El día de la ejecución quise acompañar a mi amigo a su último campo de batalla: no encontré carruaje y corrí a pie a la llanura de Grenelle: llegué sudando, un segundó demasiado tarde. Armando había sido fusilado junto a la tapia que circuye a París. Su cabeza había sido hecha pedazos, y un perro lamia su sangre y sus sesos. Seguí al carro que conducía el cuerpo de Armando y de sus dos compañeros, plebeyo y noble, Quintal y Goyon, al cementerio de Vaugirard, en donde estaba enterrado Mr. de Laharpe. Volví a ver a mi primo por última vez sin poder conocerle: el plomo le había desfigurado; ya no tenía cara: no pude observar en él las huellas del tiempo. Aun permanece joven en mi memoria como cuando se hallaba en el sitio de Thionville. Fue fusilado el Viernes Santo: el crucificado se me aparece al fin de todas mis desgracias. Cuando me paseo por el baluarte de la llanura de Grenelle, me detengo a mirar las señales del tiro marcadas todavía en la pared. Si las balas de Bonaparte no hubieran dejado otras huellas, ya no se hablaría de él.

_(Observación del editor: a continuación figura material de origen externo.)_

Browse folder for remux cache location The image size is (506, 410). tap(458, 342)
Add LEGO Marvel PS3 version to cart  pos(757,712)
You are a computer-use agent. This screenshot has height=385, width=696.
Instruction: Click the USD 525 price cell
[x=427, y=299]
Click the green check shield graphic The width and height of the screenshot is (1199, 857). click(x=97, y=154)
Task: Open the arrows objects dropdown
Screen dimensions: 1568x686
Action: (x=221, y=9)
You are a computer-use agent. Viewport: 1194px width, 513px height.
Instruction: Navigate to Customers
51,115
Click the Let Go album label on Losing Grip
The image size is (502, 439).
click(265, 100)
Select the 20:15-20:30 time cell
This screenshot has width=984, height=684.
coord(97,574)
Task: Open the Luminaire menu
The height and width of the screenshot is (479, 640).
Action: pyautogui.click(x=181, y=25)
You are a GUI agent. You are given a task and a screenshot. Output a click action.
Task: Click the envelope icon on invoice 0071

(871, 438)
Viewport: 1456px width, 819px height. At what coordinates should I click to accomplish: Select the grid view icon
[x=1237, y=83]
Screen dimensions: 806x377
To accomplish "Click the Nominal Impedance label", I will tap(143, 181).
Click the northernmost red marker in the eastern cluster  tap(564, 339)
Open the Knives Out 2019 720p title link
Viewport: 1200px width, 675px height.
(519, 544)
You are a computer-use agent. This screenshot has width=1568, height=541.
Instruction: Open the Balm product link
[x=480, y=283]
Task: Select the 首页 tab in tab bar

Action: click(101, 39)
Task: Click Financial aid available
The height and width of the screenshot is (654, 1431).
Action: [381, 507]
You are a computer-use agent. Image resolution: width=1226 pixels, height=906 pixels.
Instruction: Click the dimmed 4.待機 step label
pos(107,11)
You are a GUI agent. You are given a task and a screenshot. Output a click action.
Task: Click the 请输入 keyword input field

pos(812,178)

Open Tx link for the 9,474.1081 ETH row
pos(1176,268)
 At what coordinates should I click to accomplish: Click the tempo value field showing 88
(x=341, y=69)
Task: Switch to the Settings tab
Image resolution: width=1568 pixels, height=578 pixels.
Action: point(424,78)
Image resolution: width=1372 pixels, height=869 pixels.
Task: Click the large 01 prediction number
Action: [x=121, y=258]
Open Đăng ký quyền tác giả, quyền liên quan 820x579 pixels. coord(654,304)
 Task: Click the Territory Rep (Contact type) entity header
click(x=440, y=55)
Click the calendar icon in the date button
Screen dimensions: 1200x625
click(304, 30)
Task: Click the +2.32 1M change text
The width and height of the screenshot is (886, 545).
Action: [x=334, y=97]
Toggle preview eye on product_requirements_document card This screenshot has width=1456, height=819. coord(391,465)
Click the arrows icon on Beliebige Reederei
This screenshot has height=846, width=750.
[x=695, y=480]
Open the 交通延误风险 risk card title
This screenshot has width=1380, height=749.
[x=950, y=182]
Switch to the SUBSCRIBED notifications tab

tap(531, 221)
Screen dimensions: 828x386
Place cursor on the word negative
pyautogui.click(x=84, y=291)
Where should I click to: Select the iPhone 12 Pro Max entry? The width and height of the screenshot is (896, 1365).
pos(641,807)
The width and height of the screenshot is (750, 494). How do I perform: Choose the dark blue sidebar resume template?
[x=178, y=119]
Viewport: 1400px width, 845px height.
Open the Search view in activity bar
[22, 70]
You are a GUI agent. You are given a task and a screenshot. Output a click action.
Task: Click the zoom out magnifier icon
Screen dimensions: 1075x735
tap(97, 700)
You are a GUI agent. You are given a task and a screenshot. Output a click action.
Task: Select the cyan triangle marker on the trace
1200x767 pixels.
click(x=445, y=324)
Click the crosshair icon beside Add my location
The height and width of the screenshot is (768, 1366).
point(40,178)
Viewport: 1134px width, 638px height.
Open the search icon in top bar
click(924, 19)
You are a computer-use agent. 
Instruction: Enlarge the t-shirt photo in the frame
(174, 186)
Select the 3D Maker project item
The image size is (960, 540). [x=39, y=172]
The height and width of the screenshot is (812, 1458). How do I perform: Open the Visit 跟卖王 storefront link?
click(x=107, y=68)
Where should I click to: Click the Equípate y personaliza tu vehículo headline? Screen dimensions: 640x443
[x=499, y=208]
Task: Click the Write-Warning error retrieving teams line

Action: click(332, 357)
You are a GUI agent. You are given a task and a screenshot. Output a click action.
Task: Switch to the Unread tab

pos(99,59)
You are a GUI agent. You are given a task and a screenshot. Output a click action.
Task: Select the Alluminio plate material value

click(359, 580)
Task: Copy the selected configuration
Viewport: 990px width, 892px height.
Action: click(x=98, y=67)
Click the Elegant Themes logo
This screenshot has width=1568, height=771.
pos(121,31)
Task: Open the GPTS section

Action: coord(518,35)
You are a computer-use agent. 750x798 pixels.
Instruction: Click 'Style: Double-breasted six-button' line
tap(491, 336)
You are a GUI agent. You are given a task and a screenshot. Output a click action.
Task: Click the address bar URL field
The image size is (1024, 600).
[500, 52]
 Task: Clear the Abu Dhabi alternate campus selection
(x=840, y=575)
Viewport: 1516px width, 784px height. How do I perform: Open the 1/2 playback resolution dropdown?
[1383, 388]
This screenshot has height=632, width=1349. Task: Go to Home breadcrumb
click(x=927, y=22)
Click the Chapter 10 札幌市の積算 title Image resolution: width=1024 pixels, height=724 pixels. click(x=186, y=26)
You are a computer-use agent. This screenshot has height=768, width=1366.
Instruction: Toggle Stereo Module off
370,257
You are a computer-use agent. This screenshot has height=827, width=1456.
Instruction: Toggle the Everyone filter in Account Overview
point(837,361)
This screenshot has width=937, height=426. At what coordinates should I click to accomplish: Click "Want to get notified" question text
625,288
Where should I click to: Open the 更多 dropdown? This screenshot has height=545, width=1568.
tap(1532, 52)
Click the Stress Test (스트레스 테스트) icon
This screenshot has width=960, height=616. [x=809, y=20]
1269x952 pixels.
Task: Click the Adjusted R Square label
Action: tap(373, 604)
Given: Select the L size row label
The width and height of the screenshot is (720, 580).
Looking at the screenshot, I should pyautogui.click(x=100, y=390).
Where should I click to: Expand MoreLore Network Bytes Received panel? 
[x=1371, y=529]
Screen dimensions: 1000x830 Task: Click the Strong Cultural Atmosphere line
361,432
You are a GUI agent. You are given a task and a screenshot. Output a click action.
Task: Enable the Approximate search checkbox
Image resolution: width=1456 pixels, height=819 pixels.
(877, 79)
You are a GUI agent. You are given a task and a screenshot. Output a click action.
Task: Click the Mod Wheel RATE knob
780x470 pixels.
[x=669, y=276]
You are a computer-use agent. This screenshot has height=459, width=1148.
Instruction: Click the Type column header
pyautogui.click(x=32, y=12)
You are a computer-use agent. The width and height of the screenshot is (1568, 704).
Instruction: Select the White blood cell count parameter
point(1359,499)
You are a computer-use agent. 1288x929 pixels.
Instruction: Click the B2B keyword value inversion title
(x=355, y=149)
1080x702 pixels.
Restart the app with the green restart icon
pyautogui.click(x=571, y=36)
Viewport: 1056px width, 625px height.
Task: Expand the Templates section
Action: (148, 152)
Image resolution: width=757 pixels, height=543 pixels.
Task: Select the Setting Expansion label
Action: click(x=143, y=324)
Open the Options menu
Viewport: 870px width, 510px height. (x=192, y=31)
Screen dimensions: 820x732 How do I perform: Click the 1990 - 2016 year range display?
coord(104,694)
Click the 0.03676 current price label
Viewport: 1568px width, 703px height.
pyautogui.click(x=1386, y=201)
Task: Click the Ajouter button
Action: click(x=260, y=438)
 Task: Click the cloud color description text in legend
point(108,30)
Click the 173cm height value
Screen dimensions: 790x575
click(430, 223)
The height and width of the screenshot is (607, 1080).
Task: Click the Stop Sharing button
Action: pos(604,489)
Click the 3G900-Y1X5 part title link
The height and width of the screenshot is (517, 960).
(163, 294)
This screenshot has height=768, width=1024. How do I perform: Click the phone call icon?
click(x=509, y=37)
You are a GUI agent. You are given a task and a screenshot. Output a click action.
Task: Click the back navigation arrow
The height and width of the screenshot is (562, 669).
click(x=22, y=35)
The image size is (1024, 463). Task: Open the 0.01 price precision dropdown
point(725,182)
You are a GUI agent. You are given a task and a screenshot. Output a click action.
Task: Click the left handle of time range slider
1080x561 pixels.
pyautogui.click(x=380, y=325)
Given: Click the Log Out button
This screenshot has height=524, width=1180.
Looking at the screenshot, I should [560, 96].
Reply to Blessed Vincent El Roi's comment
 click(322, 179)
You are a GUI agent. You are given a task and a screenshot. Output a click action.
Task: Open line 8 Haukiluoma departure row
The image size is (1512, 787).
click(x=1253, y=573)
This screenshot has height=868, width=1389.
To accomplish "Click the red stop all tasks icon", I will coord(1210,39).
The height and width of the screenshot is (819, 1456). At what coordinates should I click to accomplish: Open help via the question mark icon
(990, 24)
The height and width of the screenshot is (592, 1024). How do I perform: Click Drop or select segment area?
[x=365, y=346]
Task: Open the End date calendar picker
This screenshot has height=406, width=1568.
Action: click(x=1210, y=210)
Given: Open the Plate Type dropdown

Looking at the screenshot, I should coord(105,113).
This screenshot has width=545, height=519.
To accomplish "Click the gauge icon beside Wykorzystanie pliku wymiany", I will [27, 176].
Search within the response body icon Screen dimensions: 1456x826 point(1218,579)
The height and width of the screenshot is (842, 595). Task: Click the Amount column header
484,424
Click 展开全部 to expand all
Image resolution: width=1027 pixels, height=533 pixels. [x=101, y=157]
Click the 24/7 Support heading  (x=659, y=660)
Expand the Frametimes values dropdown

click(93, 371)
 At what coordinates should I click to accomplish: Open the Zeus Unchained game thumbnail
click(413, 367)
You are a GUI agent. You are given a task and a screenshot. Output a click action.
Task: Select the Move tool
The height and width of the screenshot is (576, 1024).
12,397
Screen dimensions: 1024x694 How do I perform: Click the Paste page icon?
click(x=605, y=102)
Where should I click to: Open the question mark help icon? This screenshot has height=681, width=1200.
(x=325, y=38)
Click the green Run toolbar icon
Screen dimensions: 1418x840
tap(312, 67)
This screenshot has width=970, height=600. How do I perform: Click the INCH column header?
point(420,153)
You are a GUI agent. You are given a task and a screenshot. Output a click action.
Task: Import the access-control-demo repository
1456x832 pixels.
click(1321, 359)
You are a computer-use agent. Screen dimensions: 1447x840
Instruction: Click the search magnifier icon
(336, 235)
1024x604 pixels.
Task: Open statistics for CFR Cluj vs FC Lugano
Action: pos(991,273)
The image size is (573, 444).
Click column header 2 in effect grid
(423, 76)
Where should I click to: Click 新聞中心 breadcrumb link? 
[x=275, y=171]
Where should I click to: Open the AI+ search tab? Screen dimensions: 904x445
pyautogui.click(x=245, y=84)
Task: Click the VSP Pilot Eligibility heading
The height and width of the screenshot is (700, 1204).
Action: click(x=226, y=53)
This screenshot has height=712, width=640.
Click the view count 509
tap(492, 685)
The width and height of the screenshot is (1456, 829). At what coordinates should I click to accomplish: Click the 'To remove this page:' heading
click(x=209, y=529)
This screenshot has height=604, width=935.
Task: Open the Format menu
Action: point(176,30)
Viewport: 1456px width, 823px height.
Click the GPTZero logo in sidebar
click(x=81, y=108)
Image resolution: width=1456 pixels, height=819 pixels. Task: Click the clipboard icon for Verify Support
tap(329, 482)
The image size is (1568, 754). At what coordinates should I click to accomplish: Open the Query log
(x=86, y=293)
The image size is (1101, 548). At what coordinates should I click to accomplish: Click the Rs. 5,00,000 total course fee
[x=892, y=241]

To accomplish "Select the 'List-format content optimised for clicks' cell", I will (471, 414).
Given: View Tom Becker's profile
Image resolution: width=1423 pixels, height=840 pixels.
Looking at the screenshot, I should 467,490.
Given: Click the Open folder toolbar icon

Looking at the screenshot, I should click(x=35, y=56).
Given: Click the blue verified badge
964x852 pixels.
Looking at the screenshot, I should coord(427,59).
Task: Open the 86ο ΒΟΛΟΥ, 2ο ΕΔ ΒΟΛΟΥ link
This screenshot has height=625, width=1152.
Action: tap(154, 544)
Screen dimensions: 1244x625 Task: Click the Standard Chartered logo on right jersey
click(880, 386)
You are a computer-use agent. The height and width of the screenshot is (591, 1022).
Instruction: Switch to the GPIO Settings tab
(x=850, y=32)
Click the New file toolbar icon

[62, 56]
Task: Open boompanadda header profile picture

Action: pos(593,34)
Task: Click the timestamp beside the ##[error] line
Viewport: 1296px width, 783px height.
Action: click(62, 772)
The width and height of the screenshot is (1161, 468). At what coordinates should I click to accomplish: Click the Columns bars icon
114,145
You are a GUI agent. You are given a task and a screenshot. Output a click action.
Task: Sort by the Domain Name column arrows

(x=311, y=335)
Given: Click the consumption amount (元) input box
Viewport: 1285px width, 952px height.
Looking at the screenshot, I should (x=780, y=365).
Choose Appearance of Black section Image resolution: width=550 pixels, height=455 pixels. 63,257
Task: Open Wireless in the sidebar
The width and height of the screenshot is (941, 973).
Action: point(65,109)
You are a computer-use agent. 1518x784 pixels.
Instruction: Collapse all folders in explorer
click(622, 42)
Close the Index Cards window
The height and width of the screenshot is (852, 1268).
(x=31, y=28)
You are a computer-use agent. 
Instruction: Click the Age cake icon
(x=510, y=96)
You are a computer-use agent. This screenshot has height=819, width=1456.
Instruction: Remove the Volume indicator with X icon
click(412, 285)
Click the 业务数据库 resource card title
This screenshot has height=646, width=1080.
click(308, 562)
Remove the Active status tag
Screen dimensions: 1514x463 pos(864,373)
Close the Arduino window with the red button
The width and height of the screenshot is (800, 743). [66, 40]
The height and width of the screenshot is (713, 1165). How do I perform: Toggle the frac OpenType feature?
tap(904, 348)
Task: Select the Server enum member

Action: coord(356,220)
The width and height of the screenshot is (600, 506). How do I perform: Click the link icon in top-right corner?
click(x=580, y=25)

¡Extraño encadenamiento de la suerte!... El general Hulin, gobernador militar de París, nombró la comisión que mandó saltar la tapa de los sesos a Armando: había sido nombrado en otro tiempo presidente, de la que sentenció al duque de Enghien. ¿No hubiera debido abstenerse después de su infortunio, de toda relación con un consejo de guerra? Y yo he hablado de la muerte del hijo del gran Condé, sin recordar al general Hulin la parte que tuvo en la ejecución del oscuro soldado pariente mío. Para juzgar a los jueces en el tribunal de Vincennes, había sin duda, a mi vez, recibido la comisión del cielo.